What this exercise asks =
a – Summarize the mailing-list excerpt about the MultiXact monitoring patch in three sentences.
b – Extend the mailing-list excerpt about the MultiXact monitoring patch, starting right after its final line.

— Begin Excerpt to read —

The updated patch is attached.

Ref:
[0] https://git.postgresql.org/gitweb/?p=postgresql.git;a=commit;h=bd8d9c9bdfa0c2168bb37edca6fa88168cacbbaa

Regards,
Naga

Вложения

v12-0001-Add-pg_get_multixact_stats-function-for-monitori.patch

Re: [Proposal] Expose internal MultiXact member count function for efficient monitoring

От

Michael Paquier

Дата:

17 декабря 2025 г., 07:19:11

On Sat, Dec 13, 2025 at 01:34:47PM -0600, Naga Appani wrote:
> Documentation changes:
> - Removed the NULL-return discussion from func-info.sgml, as the
>   statistics are now always available.
> - Updated maintenance.sgml to clarify that exceeding the historical
>   2^32 member limit no longer causes wraparound, but instead triggers
>   more aggressive vacuum activity for disk space management.
>
> I validated the behavior before and after cleanup.
> The function correctly reports current usage (beyond the old limits) and
> resets once multixacts are removed:

+    /*
+     * Calculate storage space for members. Members are stored in groups,
+     * with each group containing MULTIXACT_MEMBERS_PER_MEMBERGROUP members
+     * and taking MULTIXACT_MEMBERGROUP_SIZE bytes.

— End Excerpt to read —
— Begin Data excerpt —

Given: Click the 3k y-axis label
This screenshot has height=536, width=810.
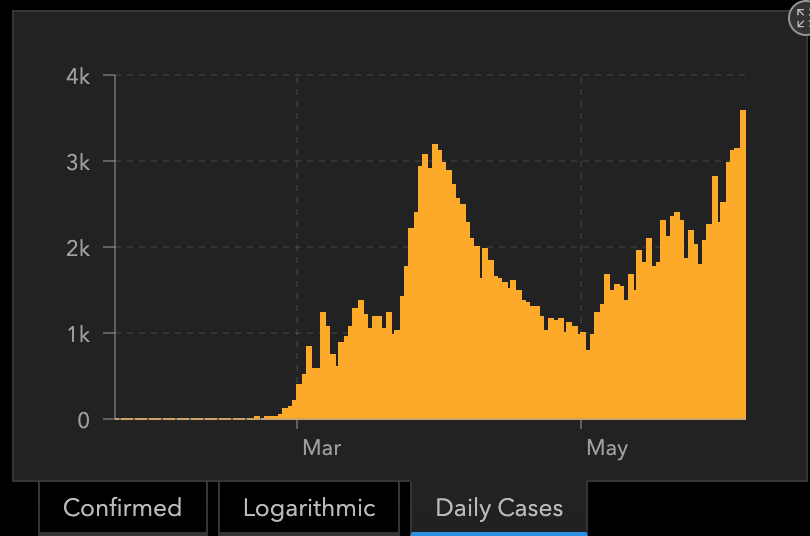Looking at the screenshot, I should [78, 162].
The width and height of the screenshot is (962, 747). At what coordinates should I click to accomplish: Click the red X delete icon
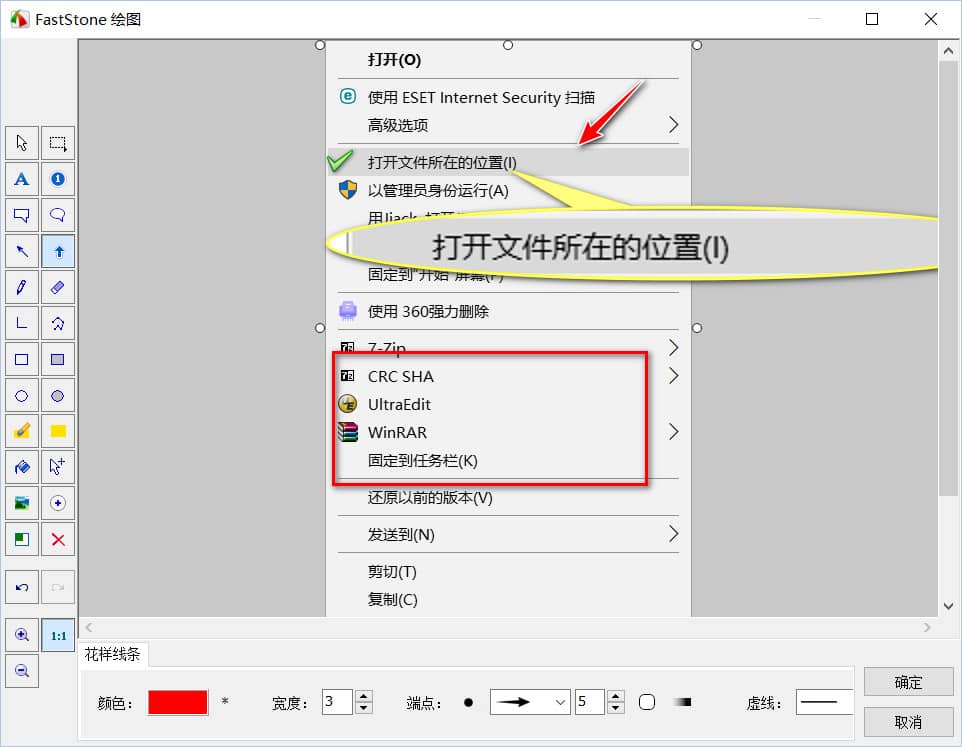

— End Data excerpt —

Solved tasks =
a – Naga attaches an updated patch that adds a pg_get_multixact_stats function and cites a PostgreSQL commit as a reference. In a reply dated December 17, 2025, Michael Paquier quotes Naga's note on the documentation. The NULL-return discussion was removed from func-info.sgml, and maintenance.sgml was updated to say that exceeding the old 2^32 member limit now triggers more aggressive vacuuming rather than wraparound, while the function was checked to report usage beyond the old limits and to reset once multixacts are removed.

b –
+     */
+    membersBytes = (int64) (members / MULTIXACT_MEMBERS_PER_MEMBERGROUP) *
+                   MULTIXACT_MEMBERGROUP_SIZE;

This is the key point of the patch internal logic.  And there is one
thing that I am wondering here.  The amount of space taken by a number
of members depends on the other compiled constants from
multixact_internal.h.  Hence, rather than calculate the amount of
space taken by a set of members in some code hidden in the SQL
function, could it be better to put that directly as a macro or an
inline function in multixact_internal.h?
--
Michael

Вложения

signature.asc

Re: [Proposal] Expose internal MultiXact member count function for efficient monitoring

От

Ashutosh Bapat

Дата:

17 декабря 2025 г., 08:16:51

On Wed, Dec 17, 2025 at 9:49 AM Michael Paquier <michael@paquier.xyz> wrote:
>
> On Sat, Dec 13, 2025 at 01:34:47PM -0600, Naga Appani wrote:
> > Documentation changes:
> > - Removed the NULL-return discussion from func-info.sgml, as the
> >   statistics are now always available.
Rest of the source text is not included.